Adviser analyzes nuances to attend to Freshmen nerves

Laughter is everywhere in the room, and it’s hard to distinguish between voices. A woman on the loudspeaker calls for a coordinator.  College students in other tables talk, their voices blending into each others.  Food vendors yell over the din, trying to figure out orders.

They had joined two tables together and were sitting in San Francisco State University’s Student Center, an ocean of purple hoods and jackets amidst the dark blue of the carpeting. Their jackets friendly declare, in gold, “Freshman Orientation”, and identify them as Freshman Advisers.

A girl’s voice rises in the gaps of silence in the conversations.“I look really weird with short hair, so I always keep it long,” she says. “Just imagine me with short hair.” In-between them sits a bowl of nachos drowned in guacamole and cheese.

Lulu, a Freshman Adviser, sits at the table, occasionally reaching for the nachos. “It’s really stressful, but you get to be a part of someone’s day”. She’s been an adviser for three summers.

Lulu and her group don’t look stressed, though. She knows how to handle freshman, and how to get through those having a bad day.

Lulu’s major is Marketing. She uses those skills to help on a more personal level with nervous Freshman. “It definitely helps you with people … you get a sense of how to deal with people and with different audiences.”

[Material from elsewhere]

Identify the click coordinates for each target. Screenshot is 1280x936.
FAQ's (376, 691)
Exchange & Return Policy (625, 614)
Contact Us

Unsuspecting freshmen don’t know that they are being analyzed by Lulu, who is learning all the secrets to her trade. According to her, people do things almost unconsciously, without even knowing it. Her interest is in why they do those things, and what it tells you about that person. She is tuned in to these nuances, making it easier to attend to feelings that freshmen perhaps didn’t know they had.

The nachos are quickly lessening in supply, and Lulu snatches one before they’re all gone. “You get to figure out people and the way they think,” she adds.

Lulu uses her interests in the best way that she can, to help others. She is perfectly suited to being an adviser, and seamlessly finds a way to make college a more comfortable place, one freshman at a time.